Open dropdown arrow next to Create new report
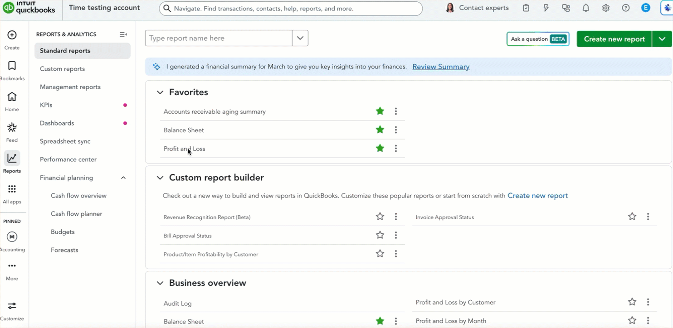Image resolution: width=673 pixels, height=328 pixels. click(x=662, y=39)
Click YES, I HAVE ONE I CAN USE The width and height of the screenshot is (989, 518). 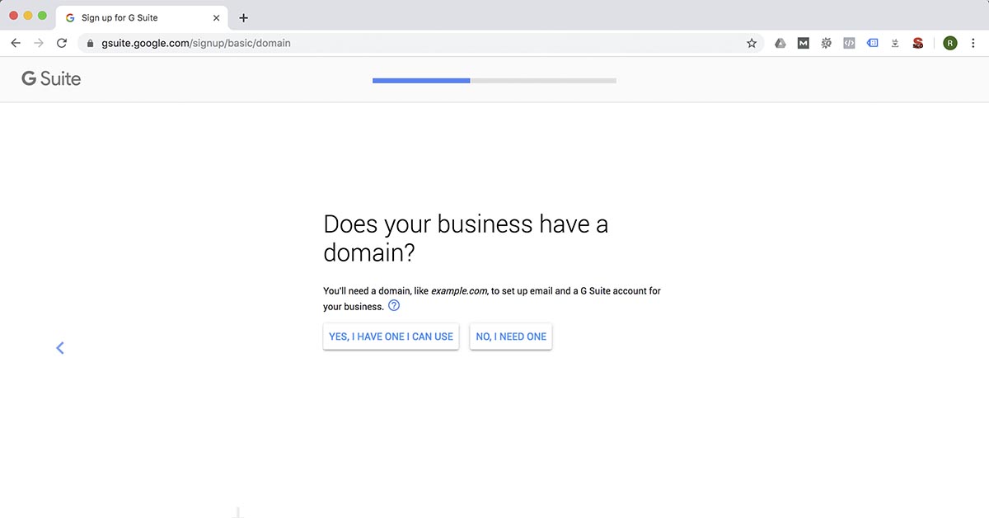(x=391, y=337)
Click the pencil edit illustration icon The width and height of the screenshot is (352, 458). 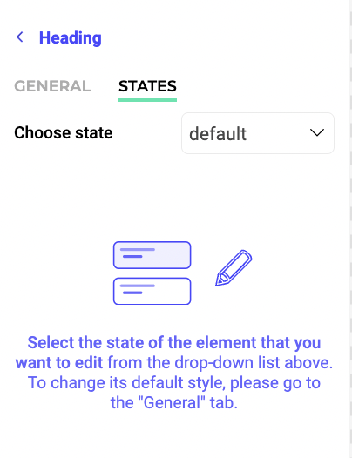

--

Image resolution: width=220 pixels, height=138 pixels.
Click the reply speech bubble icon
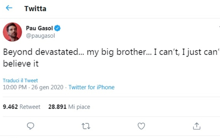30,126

==

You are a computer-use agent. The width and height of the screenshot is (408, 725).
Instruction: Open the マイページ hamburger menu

How to complete this task:
Quote the listing above, but only from the line that shows "You are a computer-use" through the line that shows "Instruction: Open the マイページ hamburger menu".

Result for this task:
You are a computer-use agent. The width and height of the screenshot is (408, 725).
Instruction: Open the マイページ hamburger menu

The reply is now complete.